• WHAT IS BEING ASKED: Going through the data below, copy out each line where the word "Toggle" shows up.

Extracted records
____
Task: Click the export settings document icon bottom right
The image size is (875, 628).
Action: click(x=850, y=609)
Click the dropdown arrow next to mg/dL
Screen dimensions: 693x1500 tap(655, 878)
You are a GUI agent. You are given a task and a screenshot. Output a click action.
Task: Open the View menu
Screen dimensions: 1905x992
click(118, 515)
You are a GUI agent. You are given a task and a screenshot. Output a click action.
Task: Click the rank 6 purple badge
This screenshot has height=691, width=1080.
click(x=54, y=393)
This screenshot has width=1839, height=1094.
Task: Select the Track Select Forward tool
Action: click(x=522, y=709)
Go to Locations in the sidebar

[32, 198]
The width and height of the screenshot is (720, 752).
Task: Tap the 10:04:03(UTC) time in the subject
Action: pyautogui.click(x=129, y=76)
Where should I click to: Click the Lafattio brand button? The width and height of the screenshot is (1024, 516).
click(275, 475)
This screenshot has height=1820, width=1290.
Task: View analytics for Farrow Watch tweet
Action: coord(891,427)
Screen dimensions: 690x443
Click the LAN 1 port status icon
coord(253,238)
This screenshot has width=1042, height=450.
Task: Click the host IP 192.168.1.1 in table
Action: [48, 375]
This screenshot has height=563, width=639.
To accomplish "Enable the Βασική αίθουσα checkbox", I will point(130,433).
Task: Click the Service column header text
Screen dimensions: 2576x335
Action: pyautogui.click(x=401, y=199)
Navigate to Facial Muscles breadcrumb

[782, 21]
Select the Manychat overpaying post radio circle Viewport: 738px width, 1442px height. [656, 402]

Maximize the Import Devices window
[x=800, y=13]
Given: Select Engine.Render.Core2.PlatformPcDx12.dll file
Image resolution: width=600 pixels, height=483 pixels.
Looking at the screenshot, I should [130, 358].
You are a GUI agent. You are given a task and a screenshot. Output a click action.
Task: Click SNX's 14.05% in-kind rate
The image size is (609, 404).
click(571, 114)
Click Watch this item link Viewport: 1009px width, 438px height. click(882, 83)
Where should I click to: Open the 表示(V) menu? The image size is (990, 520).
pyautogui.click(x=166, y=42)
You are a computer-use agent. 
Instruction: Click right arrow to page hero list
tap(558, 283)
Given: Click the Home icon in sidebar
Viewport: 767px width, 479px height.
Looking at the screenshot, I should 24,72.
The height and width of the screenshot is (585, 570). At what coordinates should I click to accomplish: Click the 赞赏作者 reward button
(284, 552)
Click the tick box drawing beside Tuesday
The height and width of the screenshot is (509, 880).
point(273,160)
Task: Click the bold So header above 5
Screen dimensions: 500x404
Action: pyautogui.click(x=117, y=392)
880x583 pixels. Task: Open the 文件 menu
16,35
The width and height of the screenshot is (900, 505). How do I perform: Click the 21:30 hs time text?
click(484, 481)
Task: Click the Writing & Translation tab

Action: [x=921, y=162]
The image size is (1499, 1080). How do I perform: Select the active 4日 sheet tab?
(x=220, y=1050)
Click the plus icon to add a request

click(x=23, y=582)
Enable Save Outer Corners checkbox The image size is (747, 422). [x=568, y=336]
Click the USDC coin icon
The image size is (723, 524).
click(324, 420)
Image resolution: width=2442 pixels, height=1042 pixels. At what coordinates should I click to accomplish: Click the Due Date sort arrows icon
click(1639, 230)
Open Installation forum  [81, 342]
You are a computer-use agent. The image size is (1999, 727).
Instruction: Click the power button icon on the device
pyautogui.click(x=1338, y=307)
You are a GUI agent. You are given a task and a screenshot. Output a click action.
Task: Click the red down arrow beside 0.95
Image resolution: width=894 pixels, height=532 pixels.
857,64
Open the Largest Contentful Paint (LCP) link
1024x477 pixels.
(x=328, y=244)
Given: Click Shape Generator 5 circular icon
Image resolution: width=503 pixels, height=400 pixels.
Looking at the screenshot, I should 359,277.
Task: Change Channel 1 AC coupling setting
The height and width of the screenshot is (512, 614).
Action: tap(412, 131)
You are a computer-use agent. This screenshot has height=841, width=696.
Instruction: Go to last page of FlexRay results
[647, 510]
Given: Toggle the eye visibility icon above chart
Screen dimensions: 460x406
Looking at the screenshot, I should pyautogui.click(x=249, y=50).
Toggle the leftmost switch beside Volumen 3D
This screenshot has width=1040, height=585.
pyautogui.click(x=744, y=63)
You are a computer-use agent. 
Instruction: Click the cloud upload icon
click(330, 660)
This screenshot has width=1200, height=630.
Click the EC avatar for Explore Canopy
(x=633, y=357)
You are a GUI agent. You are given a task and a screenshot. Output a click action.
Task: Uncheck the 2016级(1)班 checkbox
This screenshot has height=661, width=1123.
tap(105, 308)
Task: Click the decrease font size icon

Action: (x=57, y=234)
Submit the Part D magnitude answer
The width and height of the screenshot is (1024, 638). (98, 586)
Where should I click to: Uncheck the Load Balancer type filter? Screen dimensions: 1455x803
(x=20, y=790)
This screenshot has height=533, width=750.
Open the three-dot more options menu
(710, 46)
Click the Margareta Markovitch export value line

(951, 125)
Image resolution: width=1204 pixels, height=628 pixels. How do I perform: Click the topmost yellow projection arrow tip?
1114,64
____
• TASK RESPONSE:
Given: Toggle the eye visibility icon above chart
Toggle the leftmost switch beside Volumen 3D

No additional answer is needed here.